### [What is being asked]
Retype the records in full, exactly as they stand.

### [Materials provided]

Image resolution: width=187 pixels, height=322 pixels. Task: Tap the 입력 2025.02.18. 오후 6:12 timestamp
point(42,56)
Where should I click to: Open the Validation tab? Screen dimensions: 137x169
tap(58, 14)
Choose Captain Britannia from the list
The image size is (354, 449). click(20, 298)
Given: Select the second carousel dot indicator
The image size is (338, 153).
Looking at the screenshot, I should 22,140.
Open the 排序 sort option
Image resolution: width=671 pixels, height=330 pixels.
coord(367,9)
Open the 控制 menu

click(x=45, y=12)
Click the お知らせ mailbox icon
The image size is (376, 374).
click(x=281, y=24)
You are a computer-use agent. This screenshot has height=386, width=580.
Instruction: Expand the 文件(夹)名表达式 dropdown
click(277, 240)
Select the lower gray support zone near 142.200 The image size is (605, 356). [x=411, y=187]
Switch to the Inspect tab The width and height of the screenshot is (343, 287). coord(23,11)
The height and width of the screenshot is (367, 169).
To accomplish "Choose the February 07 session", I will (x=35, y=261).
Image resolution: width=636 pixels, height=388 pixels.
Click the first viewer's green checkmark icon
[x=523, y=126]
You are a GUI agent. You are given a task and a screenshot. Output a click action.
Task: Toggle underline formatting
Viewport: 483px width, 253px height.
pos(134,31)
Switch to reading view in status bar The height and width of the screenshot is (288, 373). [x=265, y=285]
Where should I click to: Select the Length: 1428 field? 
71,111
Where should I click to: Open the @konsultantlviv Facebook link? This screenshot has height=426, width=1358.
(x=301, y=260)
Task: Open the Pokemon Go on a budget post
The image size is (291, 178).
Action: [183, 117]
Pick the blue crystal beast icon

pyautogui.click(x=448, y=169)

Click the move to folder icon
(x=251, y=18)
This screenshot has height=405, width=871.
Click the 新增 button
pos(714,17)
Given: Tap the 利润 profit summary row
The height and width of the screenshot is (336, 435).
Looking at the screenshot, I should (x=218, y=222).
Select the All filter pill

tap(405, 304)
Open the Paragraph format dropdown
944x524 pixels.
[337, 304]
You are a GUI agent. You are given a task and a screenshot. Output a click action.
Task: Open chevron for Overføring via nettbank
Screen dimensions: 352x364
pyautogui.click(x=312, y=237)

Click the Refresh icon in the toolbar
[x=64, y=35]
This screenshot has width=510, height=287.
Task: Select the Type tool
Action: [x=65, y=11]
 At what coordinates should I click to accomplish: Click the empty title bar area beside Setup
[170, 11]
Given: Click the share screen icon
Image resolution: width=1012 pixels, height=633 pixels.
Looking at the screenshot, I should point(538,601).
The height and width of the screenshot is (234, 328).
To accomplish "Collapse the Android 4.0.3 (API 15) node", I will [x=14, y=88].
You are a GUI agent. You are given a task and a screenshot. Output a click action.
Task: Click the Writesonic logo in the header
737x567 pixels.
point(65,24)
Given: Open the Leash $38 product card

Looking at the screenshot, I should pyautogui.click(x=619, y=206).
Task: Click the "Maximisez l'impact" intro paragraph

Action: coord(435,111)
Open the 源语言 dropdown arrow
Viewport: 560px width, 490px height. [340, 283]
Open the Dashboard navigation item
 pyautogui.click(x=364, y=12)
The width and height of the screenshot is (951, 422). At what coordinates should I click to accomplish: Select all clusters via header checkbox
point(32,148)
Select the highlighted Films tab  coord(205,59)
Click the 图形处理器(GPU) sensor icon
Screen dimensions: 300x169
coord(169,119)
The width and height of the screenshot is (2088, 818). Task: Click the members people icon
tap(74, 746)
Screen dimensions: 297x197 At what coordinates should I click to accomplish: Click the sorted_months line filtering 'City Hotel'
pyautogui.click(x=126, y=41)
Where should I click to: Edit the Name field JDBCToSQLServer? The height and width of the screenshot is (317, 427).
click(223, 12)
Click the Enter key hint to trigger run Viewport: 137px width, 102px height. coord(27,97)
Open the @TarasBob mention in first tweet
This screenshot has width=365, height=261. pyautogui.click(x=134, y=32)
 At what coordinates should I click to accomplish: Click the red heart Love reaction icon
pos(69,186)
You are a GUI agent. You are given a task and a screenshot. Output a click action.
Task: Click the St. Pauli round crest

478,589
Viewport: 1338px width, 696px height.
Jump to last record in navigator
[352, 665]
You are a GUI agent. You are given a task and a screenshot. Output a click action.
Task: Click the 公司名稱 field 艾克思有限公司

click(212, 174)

### [Response area]
Image resolution: width=187 pixels, height=322 pixels. Task: Tap the 입력 2025.02.18. 오후 6:12 timestamp
point(42,56)
Where should I click to: Open the Validation tab? Screen dimensions: 137x169
tap(58, 14)
Choose Captain Britannia from the list
The image size is (354, 449). click(20, 298)
Given: Select the second carousel dot indicator
The image size is (338, 153).
Looking at the screenshot, I should 22,140.
Open the 排序 sort option
Image resolution: width=671 pixels, height=330 pixels.
coord(367,9)
Open the 控制 menu

click(x=45, y=12)
Click the お知らせ mailbox icon
The image size is (376, 374).
click(x=281, y=24)
You are a computer-use agent. This screenshot has height=386, width=580.
Instruction: Expand the 文件(夹)名表达式 dropdown
click(277, 240)
Select the lower gray support zone near 142.200 The image size is (605, 356). [x=411, y=187]
Switch to the Inspect tab The width and height of the screenshot is (343, 287). coord(23,11)
The height and width of the screenshot is (367, 169).
To accomplish "Choose the February 07 session", I will (x=35, y=261).
Image resolution: width=636 pixels, height=388 pixels.
Click the first viewer's green checkmark icon
[x=523, y=126]
You are a GUI agent. You are given a task and a screenshot. Output a click action.
Task: Toggle underline formatting
Viewport: 483px width, 253px height.
pos(134,31)
Switch to reading view in status bar The height and width of the screenshot is (288, 373). [x=265, y=285]
Where should I click to: Select the Length: 1428 field? 
71,111
Where should I click to: Open the @konsultantlviv Facebook link? This screenshot has height=426, width=1358.
(x=301, y=260)
Task: Open the Pokemon Go on a budget post
The image size is (291, 178).
Action: [183, 117]
Pick the blue crystal beast icon

pyautogui.click(x=448, y=169)

Click the move to folder icon
(x=251, y=18)
This screenshot has height=405, width=871.
Click the 新增 button
pos(714,17)
Given: Tap the 利润 profit summary row
The height and width of the screenshot is (336, 435).
Looking at the screenshot, I should (x=218, y=222).
Select the All filter pill

tap(405, 304)
Open the Paragraph format dropdown
944x524 pixels.
[337, 304]
You are a GUI agent. You are given a task and a screenshot. Output a click action.
Task: Open chevron for Overføring via nettbank
Screen dimensions: 352x364
pyautogui.click(x=312, y=237)

Click the Refresh icon in the toolbar
[x=64, y=35]
This screenshot has width=510, height=287.
Task: Select the Type tool
Action: [x=65, y=11]
 At what coordinates should I click to accomplish: Click the empty title bar area beside Setup
[170, 11]
Given: Click the share screen icon
Image resolution: width=1012 pixels, height=633 pixels.
Looking at the screenshot, I should point(538,601).
The height and width of the screenshot is (234, 328).
To accomplish "Collapse the Android 4.0.3 (API 15) node", I will [x=14, y=88].
You are a GUI agent. You are given a task and a screenshot. Output a click action.
Task: Click the Writesonic logo in the header
737x567 pixels.
point(65,24)
Given: Open the Leash $38 product card

Looking at the screenshot, I should pyautogui.click(x=619, y=206).
Task: Click the "Maximisez l'impact" intro paragraph

Action: coord(435,111)
Open the 源语言 dropdown arrow
Viewport: 560px width, 490px height. [340, 283]
Open the Dashboard navigation item
 pyautogui.click(x=364, y=12)
The width and height of the screenshot is (951, 422). At what coordinates should I click to accomplish: Select all clusters via header checkbox
point(32,148)
Select the highlighted Films tab  coord(205,59)
Click the 图形处理器(GPU) sensor icon
Screen dimensions: 300x169
coord(169,119)
The width and height of the screenshot is (2088, 818). Task: Click the members people icon
tap(74, 746)
Screen dimensions: 297x197 At what coordinates should I click to accomplish: Click the sorted_months line filtering 'City Hotel'
pyautogui.click(x=126, y=41)
Where should I click to: Edit the Name field JDBCToSQLServer? The height and width of the screenshot is (317, 427).
click(223, 12)
Click the Enter key hint to trigger run Viewport: 137px width, 102px height. coord(27,97)
Open the @TarasBob mention in first tweet
This screenshot has width=365, height=261. pyautogui.click(x=134, y=32)
 At what coordinates should I click to accomplish: Click the red heart Love reaction icon
pos(69,186)
You are a GUI agent. You are given a task and a screenshot. Output a click action.
Task: Click the St. Pauli round crest

478,589
Viewport: 1338px width, 696px height.
Jump to last record in navigator
[352, 665]
You are a GUI agent. You are given a task and a screenshot. Output a click action.
Task: Click the 公司名稱 field 艾克思有限公司

click(212, 174)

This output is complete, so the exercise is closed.